Dr Brendan Rynne, KPMG Chief Economist, comments on the March quarter GDP figures
With growth of 1.8 percent for the first three months of 2021, the latest national accounts confirm that the recovery is continuing to power ahead, with quarterly economic activity in Australia now greater than it was prior to the onset of COVID-19.
Importantly, the statistics show that, as hoped for by the Government, the drivers of the economic growth are shifting away from COVID-19 related government support spending to additional expenditure by businesses and households.
Notably, investment spending plant and equipment by businesses grew 10.1 percent in the March quarter, the fastest quarterly growth since the December 2009. This additional investment spending generated more than 20 percent of all the incremental economic activity for the last quarter. Given previously soft private capex figures, this is especially welcome and the October Budget tax incentives, such as the temporary expensing of capital assets, seem to have had a positive effect
Also notable is that businesses directed their spending towards plant and equipment rather than towards bricks and mortar, suggesting the COVID-19-induced lockdowns has resulted in businesses looking to adopt different business models that involve more on-line activities rather than returning to offices and shop fronts.
The lift in residential construction activity as a result of the various fiscal stimulus packages, combined with the highly accommodative monetary policy settings, has resulted in the construction sector contributing more than 20 percent of the growth in economic activity for the quarter, followed by manufacturing and the transport, postal and warehousing sectors.
While households are still reasonably cautious about the immediate economic outlook – given they are saving slightly more than $1-in-every-$9 earned – they have also played an important role in the lifting of economic activity during the quarter with household consumption now back at levels similar to the start of the pandemic. The difference in this quarter is that 90 percent of the uplift in household spending was directed into restaurants, hotels, accommodation and recreation activities – services and experiences we cannot enjoy in lockdowns or with significant controls around physical distances.
Of the states and territories, Western Australia recorded the strongest lift in State Final Demand (SFD) growing 3 percent over the quarter, followed by Victoria at 2.3 percent. The fundamental difference between these two growth results is that Western Australia’s growth is being driven by business investment whereas Victoria’s was driven by household consumption, with spending on transport and restaurants, hotels and cafes both up by around 40 percent over the quarter as the local population spends on experiences following the previous extended lockdown in that state. The impact of the current lockdown will be seen in the June quarter’s figures.
As Australia’s market economy strengthens, we are also seeing a corresponding fall in public spending on social assistance. During the first quarter of 2021 this support spending fell by nearly 10 percent over the December quarter 2020 and is now just three-quarters of the level of personal benefit spending recorded at the height of the pandemic.

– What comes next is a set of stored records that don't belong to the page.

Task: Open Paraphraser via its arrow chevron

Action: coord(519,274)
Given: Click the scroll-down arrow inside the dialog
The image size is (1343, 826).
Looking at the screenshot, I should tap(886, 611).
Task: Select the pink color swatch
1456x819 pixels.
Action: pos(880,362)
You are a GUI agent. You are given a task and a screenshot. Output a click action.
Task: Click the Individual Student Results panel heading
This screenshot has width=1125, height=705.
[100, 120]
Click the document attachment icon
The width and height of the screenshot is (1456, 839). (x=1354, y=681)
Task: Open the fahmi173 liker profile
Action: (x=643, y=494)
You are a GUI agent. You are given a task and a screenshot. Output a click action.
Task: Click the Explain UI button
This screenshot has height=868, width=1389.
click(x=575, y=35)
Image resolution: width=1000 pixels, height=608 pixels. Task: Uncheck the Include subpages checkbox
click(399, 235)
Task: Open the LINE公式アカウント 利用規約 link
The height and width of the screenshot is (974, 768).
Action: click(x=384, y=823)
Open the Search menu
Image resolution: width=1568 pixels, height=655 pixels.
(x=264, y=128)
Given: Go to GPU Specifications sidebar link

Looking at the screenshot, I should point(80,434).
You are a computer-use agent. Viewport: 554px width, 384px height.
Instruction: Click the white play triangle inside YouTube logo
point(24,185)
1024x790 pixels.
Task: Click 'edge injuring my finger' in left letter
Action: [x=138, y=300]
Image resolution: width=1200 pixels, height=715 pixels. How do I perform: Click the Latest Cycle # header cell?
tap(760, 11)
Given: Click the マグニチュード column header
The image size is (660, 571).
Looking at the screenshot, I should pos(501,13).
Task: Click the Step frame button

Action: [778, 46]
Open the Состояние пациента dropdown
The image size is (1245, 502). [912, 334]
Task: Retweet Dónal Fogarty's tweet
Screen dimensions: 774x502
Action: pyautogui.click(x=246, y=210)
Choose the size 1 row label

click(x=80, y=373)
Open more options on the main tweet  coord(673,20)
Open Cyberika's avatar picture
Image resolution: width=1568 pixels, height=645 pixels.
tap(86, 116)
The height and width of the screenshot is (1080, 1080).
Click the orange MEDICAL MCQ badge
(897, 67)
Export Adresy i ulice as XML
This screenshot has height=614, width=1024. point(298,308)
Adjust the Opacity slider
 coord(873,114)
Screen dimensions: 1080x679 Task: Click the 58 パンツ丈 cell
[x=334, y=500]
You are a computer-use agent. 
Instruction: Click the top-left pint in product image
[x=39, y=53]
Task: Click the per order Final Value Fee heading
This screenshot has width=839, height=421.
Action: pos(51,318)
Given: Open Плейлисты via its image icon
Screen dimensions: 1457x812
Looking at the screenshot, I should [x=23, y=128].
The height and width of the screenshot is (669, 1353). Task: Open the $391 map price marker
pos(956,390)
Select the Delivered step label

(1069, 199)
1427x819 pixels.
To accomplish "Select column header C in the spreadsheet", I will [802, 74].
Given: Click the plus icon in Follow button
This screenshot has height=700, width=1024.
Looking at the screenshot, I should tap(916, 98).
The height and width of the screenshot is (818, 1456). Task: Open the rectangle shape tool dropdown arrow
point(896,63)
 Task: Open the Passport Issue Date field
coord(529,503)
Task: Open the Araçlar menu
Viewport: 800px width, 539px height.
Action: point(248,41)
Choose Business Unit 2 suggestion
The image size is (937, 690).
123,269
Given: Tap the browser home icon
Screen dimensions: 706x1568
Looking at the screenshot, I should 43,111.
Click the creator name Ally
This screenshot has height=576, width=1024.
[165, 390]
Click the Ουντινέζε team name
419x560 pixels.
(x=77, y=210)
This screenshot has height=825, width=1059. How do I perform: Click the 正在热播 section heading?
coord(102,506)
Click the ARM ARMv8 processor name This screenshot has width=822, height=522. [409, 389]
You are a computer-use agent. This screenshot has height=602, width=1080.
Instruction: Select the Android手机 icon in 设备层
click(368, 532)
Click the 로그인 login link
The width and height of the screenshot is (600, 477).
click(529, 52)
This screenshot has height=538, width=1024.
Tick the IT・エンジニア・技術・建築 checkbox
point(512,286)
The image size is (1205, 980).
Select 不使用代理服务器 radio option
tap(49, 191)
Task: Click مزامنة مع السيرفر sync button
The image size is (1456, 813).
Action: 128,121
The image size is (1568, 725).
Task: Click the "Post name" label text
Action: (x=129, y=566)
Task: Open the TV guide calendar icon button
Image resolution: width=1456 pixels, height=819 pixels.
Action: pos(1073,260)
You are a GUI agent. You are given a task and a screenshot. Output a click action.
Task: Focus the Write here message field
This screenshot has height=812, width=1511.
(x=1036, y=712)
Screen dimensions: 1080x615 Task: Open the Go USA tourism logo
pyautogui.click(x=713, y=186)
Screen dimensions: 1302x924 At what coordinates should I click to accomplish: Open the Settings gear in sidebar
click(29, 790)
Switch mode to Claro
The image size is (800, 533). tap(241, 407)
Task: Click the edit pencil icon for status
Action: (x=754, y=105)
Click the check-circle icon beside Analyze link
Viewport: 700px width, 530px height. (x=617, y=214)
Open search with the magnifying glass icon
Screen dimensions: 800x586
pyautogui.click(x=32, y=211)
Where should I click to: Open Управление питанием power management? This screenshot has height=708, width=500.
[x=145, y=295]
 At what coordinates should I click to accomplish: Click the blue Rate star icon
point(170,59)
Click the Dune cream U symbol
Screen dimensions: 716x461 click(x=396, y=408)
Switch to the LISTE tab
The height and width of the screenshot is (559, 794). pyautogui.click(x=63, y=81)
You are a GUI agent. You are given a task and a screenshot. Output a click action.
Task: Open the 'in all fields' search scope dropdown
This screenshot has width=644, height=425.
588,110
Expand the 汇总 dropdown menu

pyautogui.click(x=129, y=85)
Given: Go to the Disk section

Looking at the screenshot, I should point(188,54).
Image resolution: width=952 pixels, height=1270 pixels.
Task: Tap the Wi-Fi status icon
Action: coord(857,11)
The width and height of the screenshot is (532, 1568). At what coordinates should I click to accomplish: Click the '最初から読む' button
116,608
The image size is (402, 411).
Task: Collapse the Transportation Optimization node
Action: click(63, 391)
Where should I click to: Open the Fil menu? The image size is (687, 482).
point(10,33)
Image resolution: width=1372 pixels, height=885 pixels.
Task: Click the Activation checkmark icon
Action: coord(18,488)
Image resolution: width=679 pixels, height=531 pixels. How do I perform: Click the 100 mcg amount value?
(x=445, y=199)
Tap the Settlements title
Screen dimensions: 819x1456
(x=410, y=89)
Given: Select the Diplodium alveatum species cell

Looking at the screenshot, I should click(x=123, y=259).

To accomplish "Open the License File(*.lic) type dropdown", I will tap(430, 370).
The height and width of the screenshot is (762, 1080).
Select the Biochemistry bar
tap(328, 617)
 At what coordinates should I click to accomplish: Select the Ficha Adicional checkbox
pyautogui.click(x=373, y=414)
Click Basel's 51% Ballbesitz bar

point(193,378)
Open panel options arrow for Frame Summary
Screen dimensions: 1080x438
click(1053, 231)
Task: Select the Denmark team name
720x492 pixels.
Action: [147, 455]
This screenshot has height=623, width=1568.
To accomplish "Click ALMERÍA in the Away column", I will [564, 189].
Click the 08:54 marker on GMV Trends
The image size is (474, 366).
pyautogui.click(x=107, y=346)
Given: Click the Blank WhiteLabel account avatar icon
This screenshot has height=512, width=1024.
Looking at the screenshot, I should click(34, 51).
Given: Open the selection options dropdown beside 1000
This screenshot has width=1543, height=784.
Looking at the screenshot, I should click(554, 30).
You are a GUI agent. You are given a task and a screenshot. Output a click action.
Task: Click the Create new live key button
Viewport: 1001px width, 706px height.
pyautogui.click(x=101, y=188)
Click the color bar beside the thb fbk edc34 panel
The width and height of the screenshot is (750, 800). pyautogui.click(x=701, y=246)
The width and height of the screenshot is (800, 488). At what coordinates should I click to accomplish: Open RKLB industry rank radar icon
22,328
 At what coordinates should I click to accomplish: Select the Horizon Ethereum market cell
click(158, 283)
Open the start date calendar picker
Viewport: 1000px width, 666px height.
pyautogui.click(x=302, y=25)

Encouragingly, gross valued added per hour worked, a proxy measure of productivity, has risen by 0.2 percent over the quarter and around 3 percent over the year, suggesting there has been a silver lining to this health crisis. We have become smarter at the way we work and are producing more from less, although the question remains how embedded these changes will be and whether in a post- COVID world we will return back to processes and procedures that have limited productivity growth from appearing.
The fact that significant capex is being directed towards new plant and equipment, helped substantially by government tax policy, allowing instant asset write-offs for many companies, suggests these productivity-enhancing activities may be here for the long run.